(528g) Invited Speaker: Developing an Omics-Based Approach to Understand and Model Eukaryotic Signal Transduction

Eukaryotic cellular signaling networks are complex, highly interconnected systems of regulatory proteins which control nearly all biological processes. Protein post-translational modification plays a central role in these networks, and of particular interest is phosphorylation mediated by protein kinases and phosphatases. We are using both phosphoproteomic and transcriptomic approaches to study signaling pathways in the model eukaryotic organism Aspergillus nidulans. CyclicAMP-dependent protein kinase (PKA) sits at the top of a signal transduction pathway, is involved with nutrient sensing and regulation of cellular metabolism, and thus has a dramatic impact on cellular behavior.
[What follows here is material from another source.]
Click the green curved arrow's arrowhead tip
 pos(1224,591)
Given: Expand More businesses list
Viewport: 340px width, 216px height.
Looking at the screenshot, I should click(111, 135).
To better understand PKA systemic action, we carried out phosphoproteomic and transcriptomic differential analysis using PKA+/- strains. We identified a number of differentially phosphorylated transcription factors (TFs), most of which are of unknown function. However, one of these, CreA, is known to impact carbon catabolite repression. A phosphonull CreA mutant revealed that the down-phosphorylated site is important for CreA nuclear transport. In contrast to PKA, MpkA is the last kinase in the cell wall integrity signaling (CWIS) pathway and thus regulates far fewer genes, nominally those involved in cell wall repair. When comparing mpkA+/- strains our combined phosphoproteomic/transcriptomic data imply MpkA is involved in a number of other, previously unknown, cellular pathways including iron metabolism and morphological development. In addition to steady-state phosphorylation differences, we are examining transient phosphorylation upon CWIS perturbation. Dynamic phosphoproteomic studies are allowing us to make new connections in the signaling network, and will also allow development of a mathematical (kinetic) model composed of hundreds of coupled, ordinary differential equations. We will present preliminary dynamic results.